It’s been a rough few weeks for Kansas basketball. While the Jayhawks are, as usual, expected to have one of the top programs in the sport this year, Kansas received a Notice of Allegations from the NCAA towards the end of September that, per USA TODAY, “includes three Level 1 violations tied primarily to recruiting and cites a lack of institutional control.”
All of this has the potential to serve as a gigantic problem for the program, even if head coach Bill Self said that he feels ok about everything. It probably helped that the team officially kicked off its preseason on Friday night with its annual Midnight Madness celebration, Late Night in the Phog. This year included a special performance by Snoop Dogg, which seemed like a good time, even if the Jayhawks felt the need to apologize for it.
Kansas needs to put this picture in an envelope — only this picture — and ship it to the NCAA as its formal response to the NCAA's recent violation allegations. pic.twitter.com/QXlhJn8FA0
— Kyle Boone (@Kyle__Boone) October 5, 2019
Snoop performed at the end of the evening, and decided to put on a show. Per videos from those who were in attendance, Snoop had pole dancers and — in an act that made me laugh but I can only assume caused the NCAA’s office in Indianapolis to burn down — a money gun that he fired into the crowd.

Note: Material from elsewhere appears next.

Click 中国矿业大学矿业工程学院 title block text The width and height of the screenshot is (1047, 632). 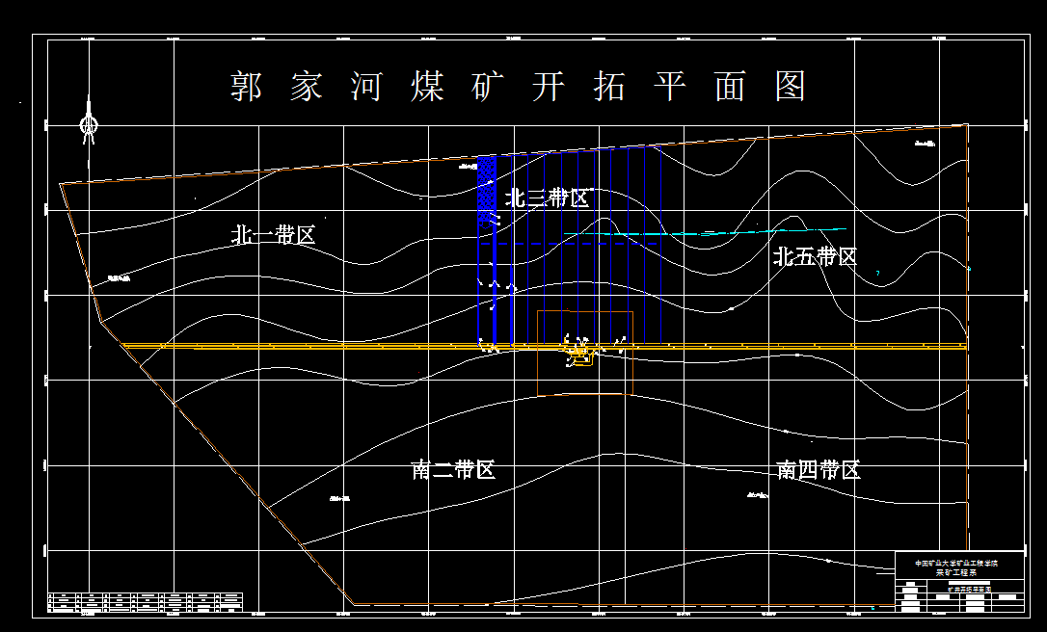[956, 563]
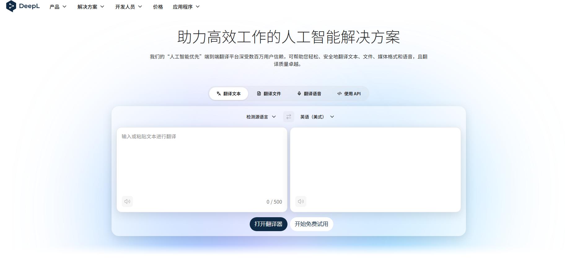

— Randy Withers (@RandyWithersKC) October 5, 2019
Snoop Dog brought a money gun. pic.twitter.com/MliY97ZlTO
— Michael Swain (@mswain97) October 5, 2019
In an attempt to ease any hard feelings from those who weren’t into this, Kansas athletic director Jeff Long released a statement apologizing for the lack of a “family atmosphere.”
— Matt Tait (@mctait) October 5, 2019
Self also addressed the performance. According to Scott Chasen of Phog.net, Self said that he left early but was still apologetic.

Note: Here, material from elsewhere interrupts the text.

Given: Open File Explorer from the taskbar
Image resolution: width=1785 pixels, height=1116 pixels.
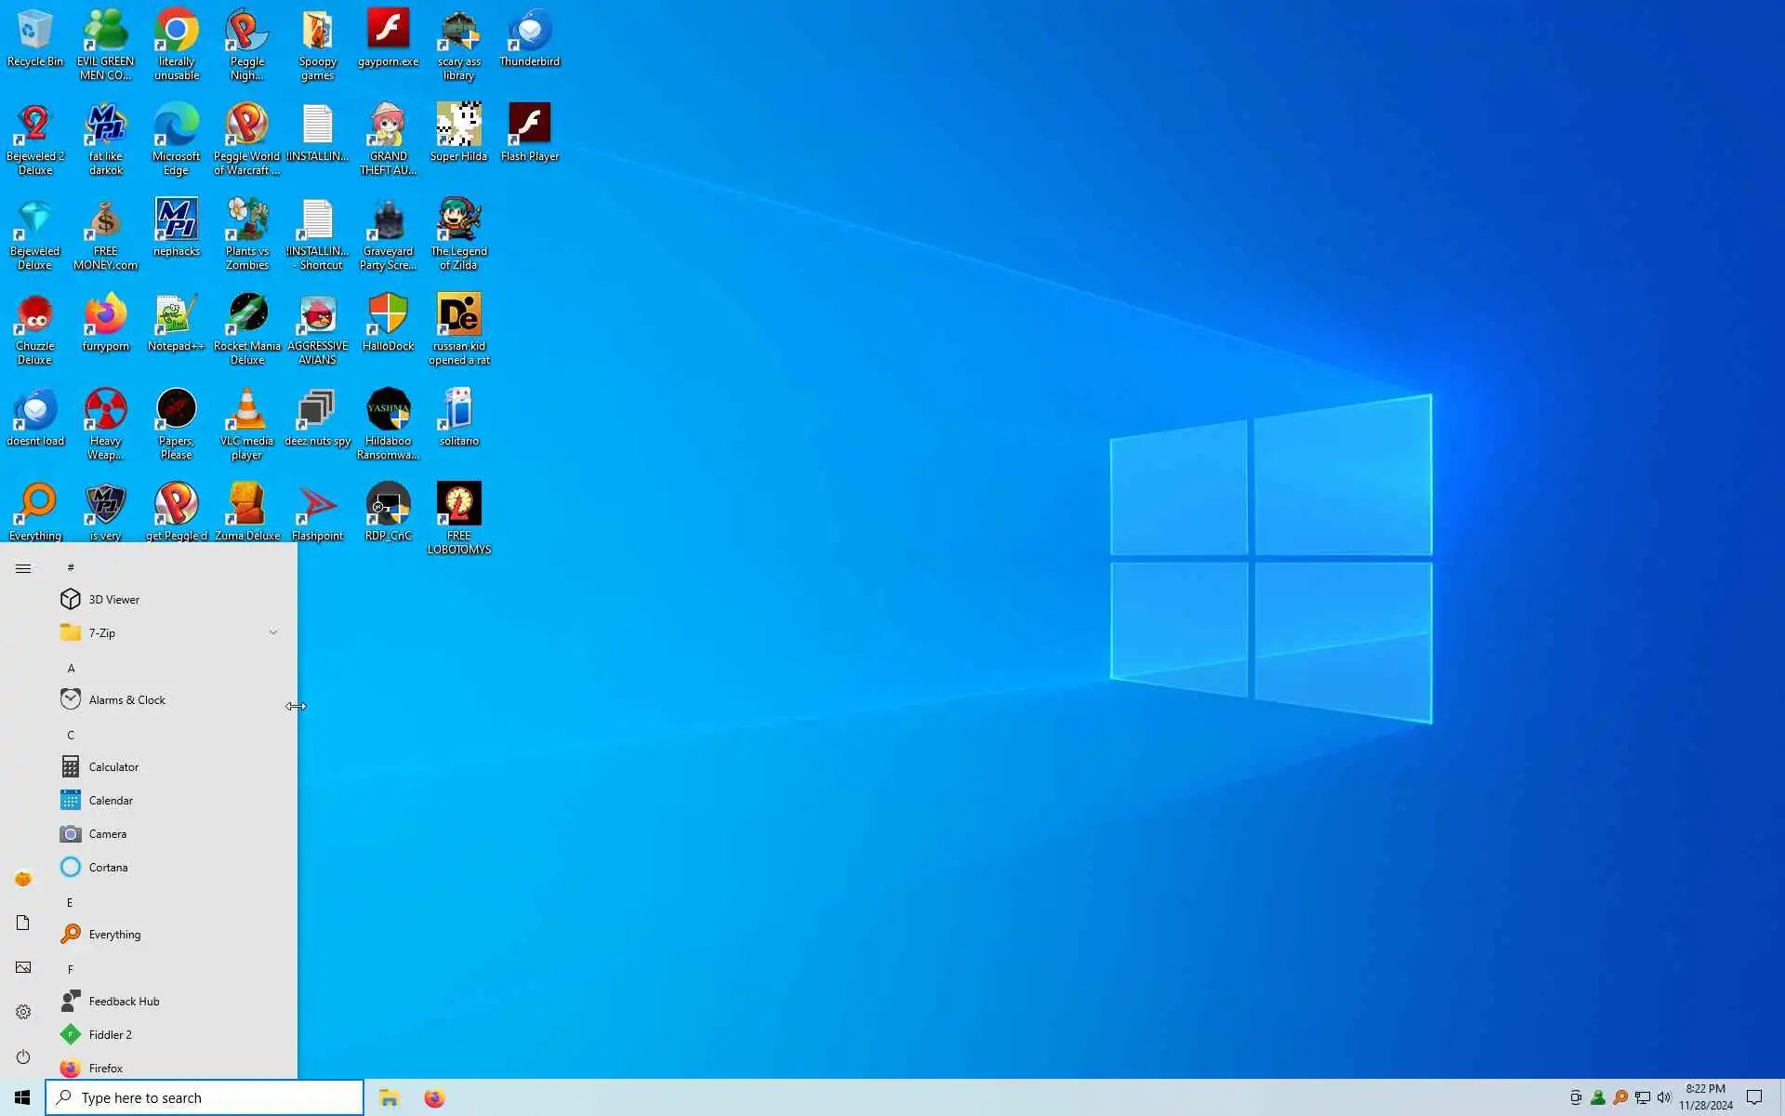Looking at the screenshot, I should coord(389,1098).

“Regardless of the entertainment it provided many, it was still not the right way to provide the entertainment,” Self said. “I only stayed for a couple songs. I wasn’t feeling well so I went back in the locker room. So I didn’t see the majority of what went down but certainly I got a pretty good idea based on the first couple songs.”
We will research whether this is the case, but I have to imagine this is the first time a program under NCAA investigation has ever kicked off its season with a concert that involved someone shooting a money gun into the crowd.